Assignment: Among the records below, find the line that has "Given: Open the Page"; from there, give the lines again exactly, and stop after the line that has "Task: Click the calendar".

━━━ Exercise data ━━━

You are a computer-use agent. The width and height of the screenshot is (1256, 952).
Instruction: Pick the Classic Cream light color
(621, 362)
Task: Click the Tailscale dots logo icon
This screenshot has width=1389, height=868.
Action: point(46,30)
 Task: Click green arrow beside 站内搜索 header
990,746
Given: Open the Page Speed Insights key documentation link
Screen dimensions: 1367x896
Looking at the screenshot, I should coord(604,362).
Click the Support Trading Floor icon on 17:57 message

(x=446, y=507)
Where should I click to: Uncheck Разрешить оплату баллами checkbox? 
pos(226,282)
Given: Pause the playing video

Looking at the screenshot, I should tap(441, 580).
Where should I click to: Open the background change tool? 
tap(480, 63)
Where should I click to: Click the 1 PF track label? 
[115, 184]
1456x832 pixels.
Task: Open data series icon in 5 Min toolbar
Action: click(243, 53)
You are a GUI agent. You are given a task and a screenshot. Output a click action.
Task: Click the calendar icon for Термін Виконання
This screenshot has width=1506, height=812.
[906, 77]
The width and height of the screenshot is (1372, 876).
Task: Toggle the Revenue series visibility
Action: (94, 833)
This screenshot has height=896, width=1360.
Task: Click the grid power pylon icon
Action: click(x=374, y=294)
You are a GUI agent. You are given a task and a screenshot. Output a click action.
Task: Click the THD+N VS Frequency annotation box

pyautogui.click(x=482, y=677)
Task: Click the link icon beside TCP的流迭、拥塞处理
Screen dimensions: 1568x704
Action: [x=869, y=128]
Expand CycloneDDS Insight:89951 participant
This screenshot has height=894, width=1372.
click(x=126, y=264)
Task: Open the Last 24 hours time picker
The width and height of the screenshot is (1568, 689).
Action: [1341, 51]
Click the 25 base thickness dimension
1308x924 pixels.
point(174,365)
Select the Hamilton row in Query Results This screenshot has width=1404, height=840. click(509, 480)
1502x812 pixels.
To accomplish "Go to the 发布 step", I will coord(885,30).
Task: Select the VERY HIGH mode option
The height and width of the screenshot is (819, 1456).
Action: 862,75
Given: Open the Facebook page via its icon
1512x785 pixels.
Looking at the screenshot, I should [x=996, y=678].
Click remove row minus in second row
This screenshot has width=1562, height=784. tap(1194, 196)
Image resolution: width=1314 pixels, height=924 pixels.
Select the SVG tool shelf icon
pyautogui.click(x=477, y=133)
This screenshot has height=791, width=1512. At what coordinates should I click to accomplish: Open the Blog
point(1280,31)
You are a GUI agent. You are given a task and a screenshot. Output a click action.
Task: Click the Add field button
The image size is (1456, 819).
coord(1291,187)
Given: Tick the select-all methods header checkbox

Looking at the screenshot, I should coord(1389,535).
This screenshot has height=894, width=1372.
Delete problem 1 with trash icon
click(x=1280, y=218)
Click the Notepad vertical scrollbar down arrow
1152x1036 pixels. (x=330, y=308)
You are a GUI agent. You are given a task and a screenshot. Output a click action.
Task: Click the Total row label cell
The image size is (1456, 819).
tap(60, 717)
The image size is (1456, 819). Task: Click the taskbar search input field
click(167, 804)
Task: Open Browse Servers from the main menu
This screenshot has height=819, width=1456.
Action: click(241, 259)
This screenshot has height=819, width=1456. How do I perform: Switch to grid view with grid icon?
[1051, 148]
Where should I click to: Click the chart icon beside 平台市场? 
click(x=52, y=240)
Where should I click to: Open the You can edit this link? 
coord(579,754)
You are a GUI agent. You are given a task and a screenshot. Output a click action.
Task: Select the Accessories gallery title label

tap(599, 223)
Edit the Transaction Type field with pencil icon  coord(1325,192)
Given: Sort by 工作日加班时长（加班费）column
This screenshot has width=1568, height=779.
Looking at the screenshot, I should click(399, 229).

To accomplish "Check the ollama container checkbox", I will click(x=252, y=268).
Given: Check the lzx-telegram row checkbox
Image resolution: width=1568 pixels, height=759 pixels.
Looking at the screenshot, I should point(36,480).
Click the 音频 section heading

━━━

Output:
Given: Open the Page Speed Insights key documentation link
Screen dimensions: 1367x896
Looking at the screenshot, I should coord(604,362).
Click the Support Trading Floor icon on 17:57 message

(x=446, y=507)
Where should I click to: Uncheck Разрешить оплату баллами checkbox? 
pos(226,282)
Given: Pause the playing video

Looking at the screenshot, I should tap(441, 580).
Where should I click to: Open the background change tool? 
tap(480, 63)
Where should I click to: Click the 1 PF track label? 
[115, 184]
1456x832 pixels.
Task: Open data series icon in 5 Min toolbar
Action: click(243, 53)
You are a GUI agent. You are given a task and a screenshot. Output a click action.
Task: Click the calendar icon for Термін Виконання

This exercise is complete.